Homodimerization of the human interleukin 4 receptor alpha chain induces Cepsilon germline transcripts in B cells in the absence of the interleukin 2 receptor gamma chain.

The cytokines interleukin (IL)-4 and IL-13 play a critical role in inducing Cepsilon germline transcripts and IgE isotype switching in human B cells. The IL-4 receptor (IL-4R) in B cells is composed of two chains, the IL-4-binding IL-4Ralpha chain, which is shared with the IL-13R, and the IL-2Rgamma (gammac) chain, which is shared with IL-7R, IL-9R, and IL-15R. IL-4 induces Cepsilon germline transcripts and IgE isotype switching in B cells from patients with gammac chain deficiency. Induction of Cepsilon germline transcripts by IL-4 in B cells that lack the gammac chain may involve signaling via the IL-13R. Alternatively, the IL-4Ralpha chain may transduce intracellular signals that lead to Cepsilon gene transcription independently of its association with other chains.
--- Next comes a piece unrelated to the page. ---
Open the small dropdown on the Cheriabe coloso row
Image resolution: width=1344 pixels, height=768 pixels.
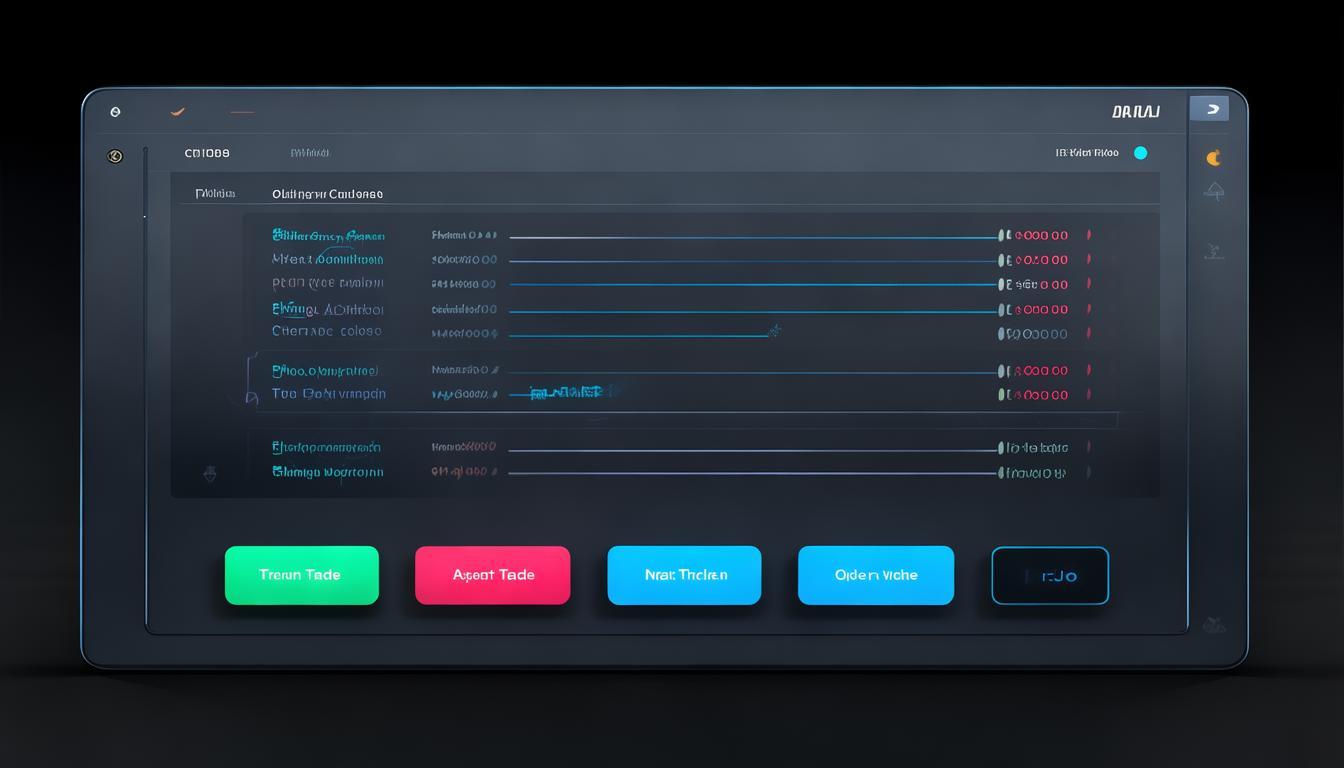[774, 330]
We show that ligand-induced homodimerization of chimeric surface receptors consisting of the extracellular and transmembrane domains of the erythropoietin receptor and of the intracellular domain of IL-4Ralpha induces Janus kinase 1 (Jak1) activation, STAT6 activation, and Cepsilon germline transcripts in human B cell line BJAB. Disruption of the Jak1-binding proline-rich Box1 region of IL-4Ralpha abolished signaling by this chimeric receptor. Furthermore, B cells transfected with a chimeric CD8alpha/IL-4Ralpha receptor, which is expressed on the cell surface as a homodimer, constitutively expressed Cepsilon germline transcripts. These results suggest that homodimerization of the IL-4Ralpha chain is sufficient to transduce Jak1-dependent intracellular signals that lead to IgE isotype switching.